Source: http://worldcityweb.com/home/MIA/publications/magazine/35/734/

Latin America's Golden Era

by Mary Dempsey

Calendar year 2006 marks the fourth consecutive year that Latin America and the Caribbean
have enjoyed notable economic growth. Latin American currencies are strong. The region’s
stock markets are expanding. Countries have paid down their foreign debts.
The region’s GDP growth rate from 2004 to 2005 surpassed the world average for the first time
in 25 years, according to the United Nations Conference on Trade and Development, UNCTAD.
At the same time, interest rates are down. Inflation once a bane of the region is under control.
And democratic elections have become commonplace, meaning political upheaval has not disrupted
the business sector.
WORLDCITY’S CEO survey released at the Americas
Conference in September found that executives were
overwhelmingly optimistic about their companies’
continuing growth in the region.
“This is the first time our business in Latin America
has been up for this long three years,” said Tom
Gales, vice president of the Latin American division
at Caterpillar and a participant in the CEO survey.
Richard Hartzell, MasterCard’s president for Latin
America and the Caribbean, said the region has been
the credit card company’s fastest growing for the past
five years.
Latin American companies involved in exporting
commodities like copper, soybeans and steel to China
are seeing unprecedented expansion. U.S. companies
sending the region construction equipment and materials
for infrastructure development are, likewise,
posting at double-digit percentage growth each year.

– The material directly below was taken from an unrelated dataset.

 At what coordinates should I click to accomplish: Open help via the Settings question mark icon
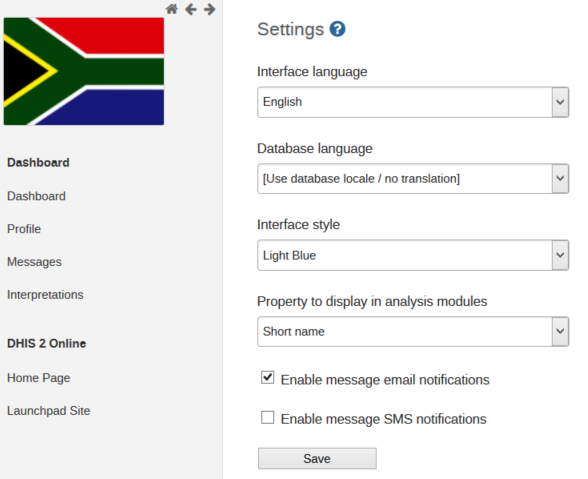tap(338, 29)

But Latin America is known for its volatility and
some industry watchers are getting nervous about
how long Latin America’s current Golden Era can
continue. Even as the region continues to grow, economists
are cautioning that the biggest countries
powerhouses Brazil and Mexico are not growing
fast enough given market conditions.
The region as a whole is expected to end the year
with economic growth of about 5 percent. The
International Monetary Fund projected that Mexico’s
GDP will grow less than 4 percent. In late November,
Brazilian economists cut their growth projections for
2006 to 2.95 percent. Much of the slowing in Brazil
stems from a stronger real, which has made the country’s
exports more expensive while sparking a surge
in cheaper imported goods. That combination will
hand Brazil a smaller trade surplus than expected.

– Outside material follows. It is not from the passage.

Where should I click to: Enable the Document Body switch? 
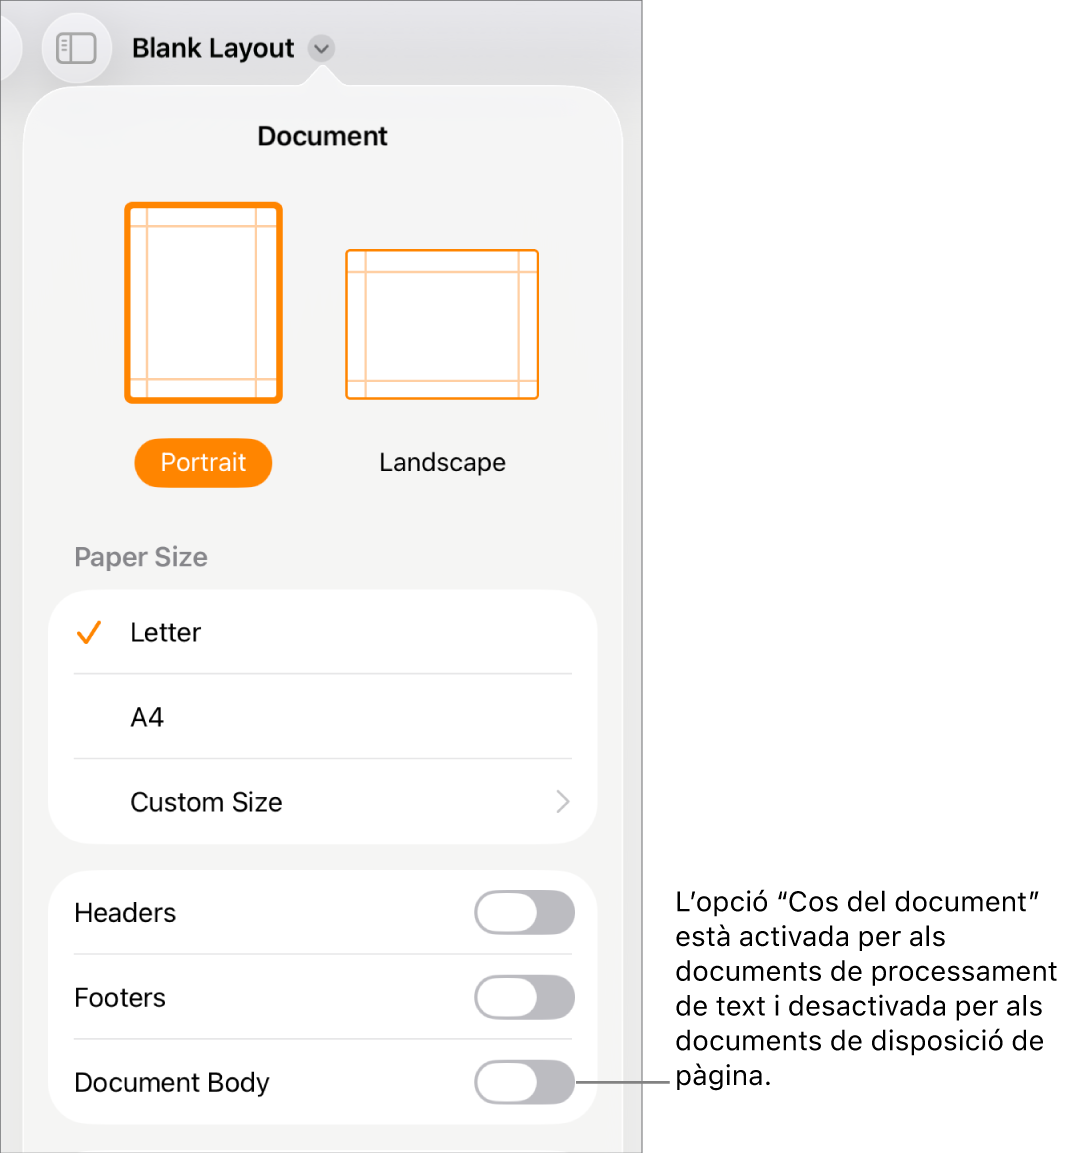pyautogui.click(x=524, y=1082)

Should South Florida, with an economy so dependent
on Latin America, start to worry?
“I think the region from a micro-economic perspective
is better managed than ever,” Eugenio Beaufrand,
Microsoft’s CEO for Latin America, has said. “I think
there is a new level of shared risk. I am confident we
can continue to see growth.”
There have been developments in Latin America
that have fostered confidence. For one thing, bilateral
free trade agreements have helped stabilize the business
landscape, providing clear rules for dispute resolution
and ending troublesome tariffs and taxes. But
the trade bandwagon at least for the United States
has rolled to a stop. Sought after agreements for Peru
and Colombia have been stalled and now appear
unlikely to see approval before the new Democratcontrolled
Congress takes power.
Latin America’s deep-seated problems, including a
crime rate that is twice the global average, continue to
plague the region. And at a time when unemployment
is high in the region, jobs are left unfilled because
workers do not have appropriate skill levels. Gales at
Caterpillar said a shortage of mechanics in Latin
America to repair Caterpillar equipment has forced his
company to open its own school for mechanics in Peru.
Jerry Haar, a professor of international business at
Florida International University, said 5 percent GDP
growth in Latin America “doesn’t mean much” and
better indicators of the region’s future are job creation,
productivity, educational achievement, savings
level and the quality and accessibility of healthcare.
“There is no job creation at all,” he said. “There is
too much red tape to create jobs, too many labor rules.
The cost of hiring is high, the cost of firing is high.
Latin America is choking in bureaucracy.”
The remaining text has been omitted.